Last year's domestic top-grosser in Italy, Daniele Luchetti's comedy, La Scuola (The School), is based on three novels by Demonico Starnone, taking a look at the sometimes unclear aim of public schooling. As the end of term approaches and the goodbye party is being prepared, secret loves and hidden conflicts come out in the open.
After three years of restoration by the Italian Cinematheque, Luchino Visconti's 1954 melodramatic romance, Senso (The Wanton Contessa), has returned to its original colours. Working through the conventions of Italian grand opera, this love story of a married Italian noblewoman and an occupying Austrian officer is set in Venice in 1866.
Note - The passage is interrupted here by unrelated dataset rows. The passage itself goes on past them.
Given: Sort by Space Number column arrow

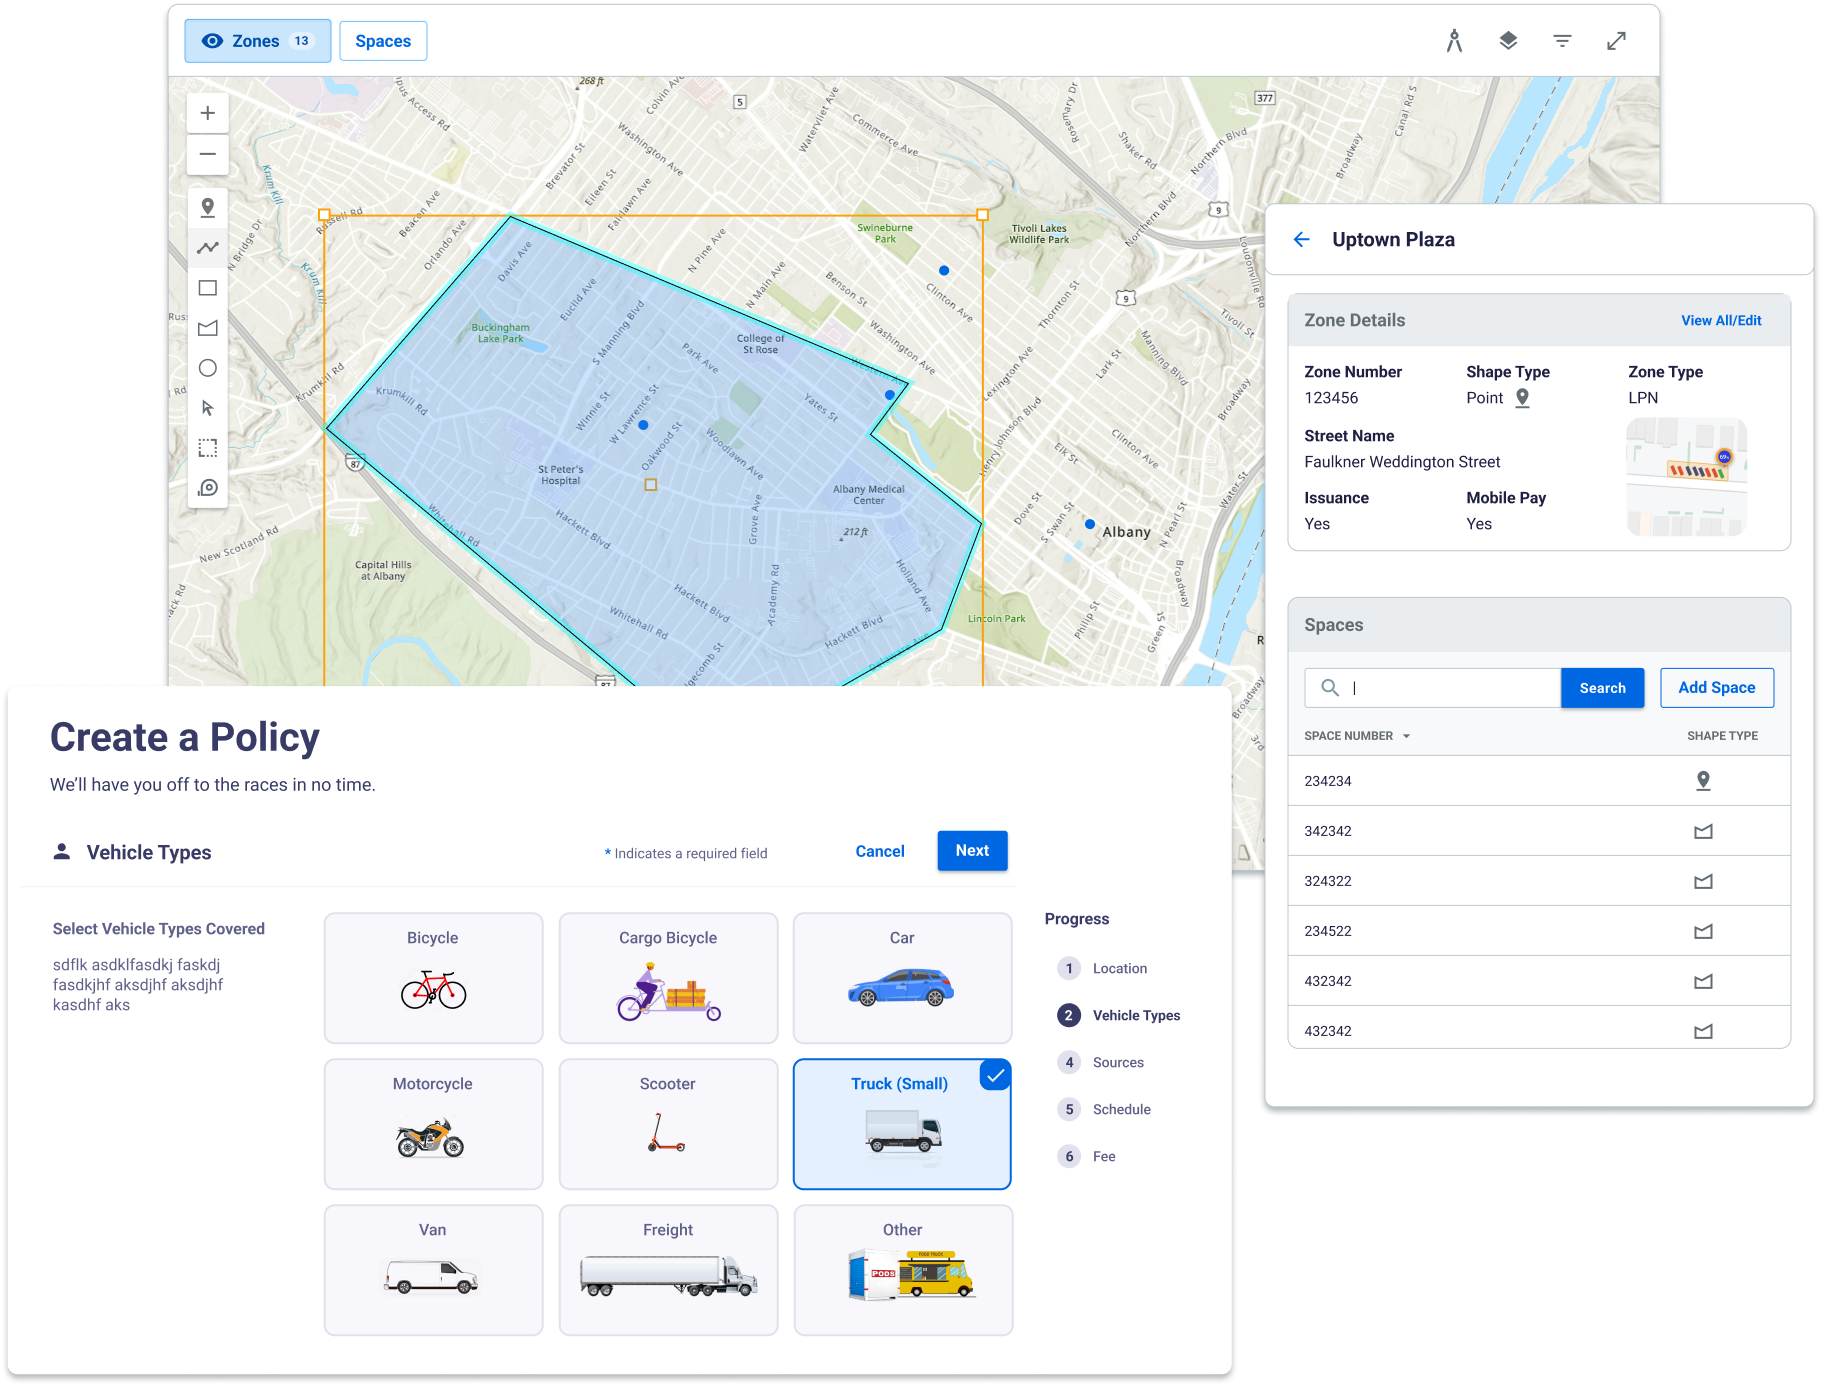Looking at the screenshot, I should (1406, 736).
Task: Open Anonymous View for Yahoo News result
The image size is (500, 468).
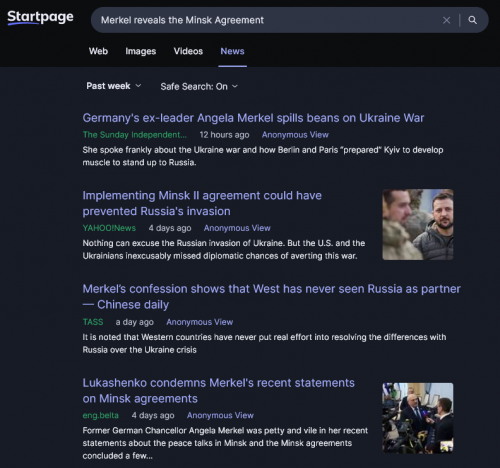Action: 237,228
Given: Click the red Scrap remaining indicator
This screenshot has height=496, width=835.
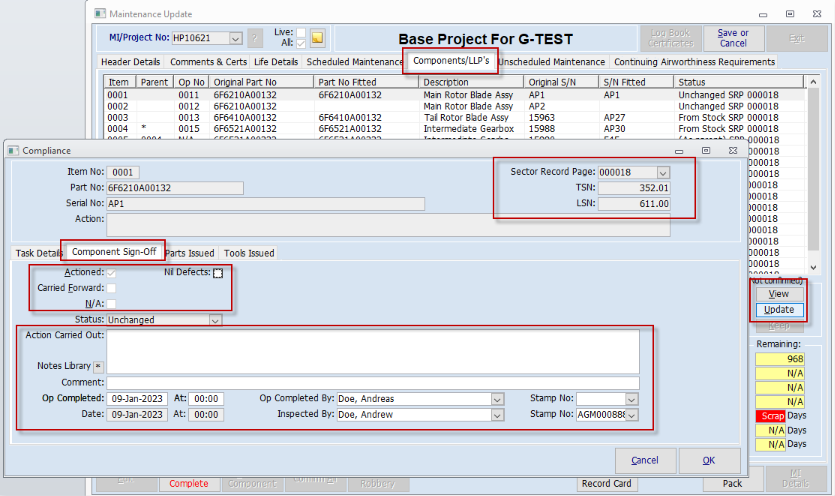Looking at the screenshot, I should tap(770, 416).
From the US, Müller had originally selected Wayne Wang's Blue in the Face — film history's first instant movie shot after Smoke — 'as an outlet for all the people, plots and perceptions that Smoke inspired but could not contain', with an additional episode by Quentin Tarantino. But as musical rights for Blue In The Face are still to be cleared, he will make do with Smoke.
Tim Burton's Vincent and Me, the director's tribute to popular cinema and, in particular, to his own all-time screen hero Vincent Price, is another choice which may exit this year's edition in favour of next year's. 20th Century Fox is yet to decide whether it will pay off the copyright bill for the film excerpts Burton wants to use.
Confirmed US productions comprise Paul Schrader's Witch Hunt, the director's theatrical cut of his 1994 HBO film, about flying saucers in 1950s' Hollywood; Michael Almereyda's Nadja; a Dracula's Daughter remake produced by David Lynch; and Anthony Walker's Mute Witness and Gus van Sant's 2 Die 4.